> [Problem description] Please show every line from the entries that carries the word "width".

> [Extracted records]
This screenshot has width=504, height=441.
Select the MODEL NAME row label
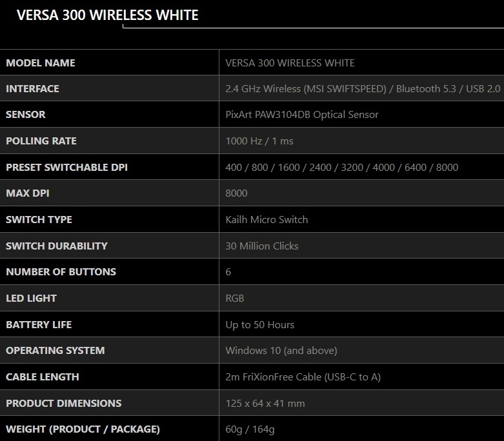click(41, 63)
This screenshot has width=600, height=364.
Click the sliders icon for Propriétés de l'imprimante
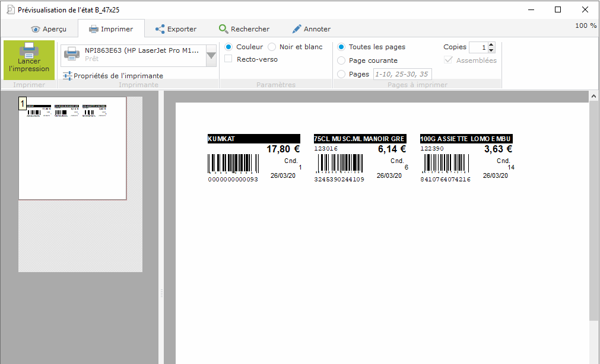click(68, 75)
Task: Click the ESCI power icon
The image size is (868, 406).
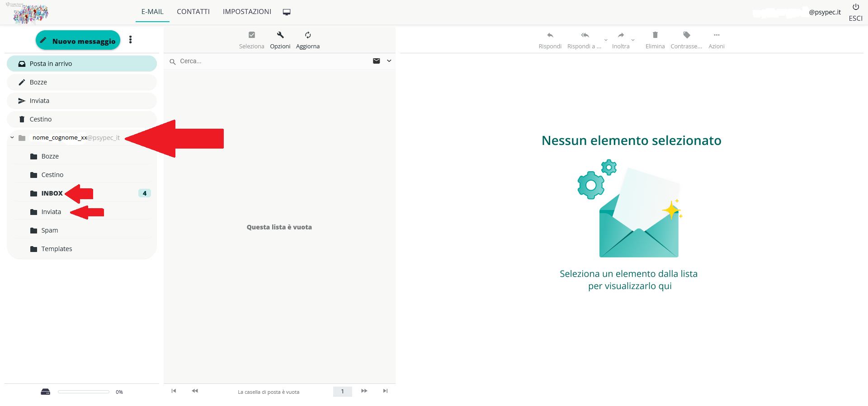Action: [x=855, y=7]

> [Response to this task]
This screenshot has width=504, height=441.
This screenshot has width=600, height=364.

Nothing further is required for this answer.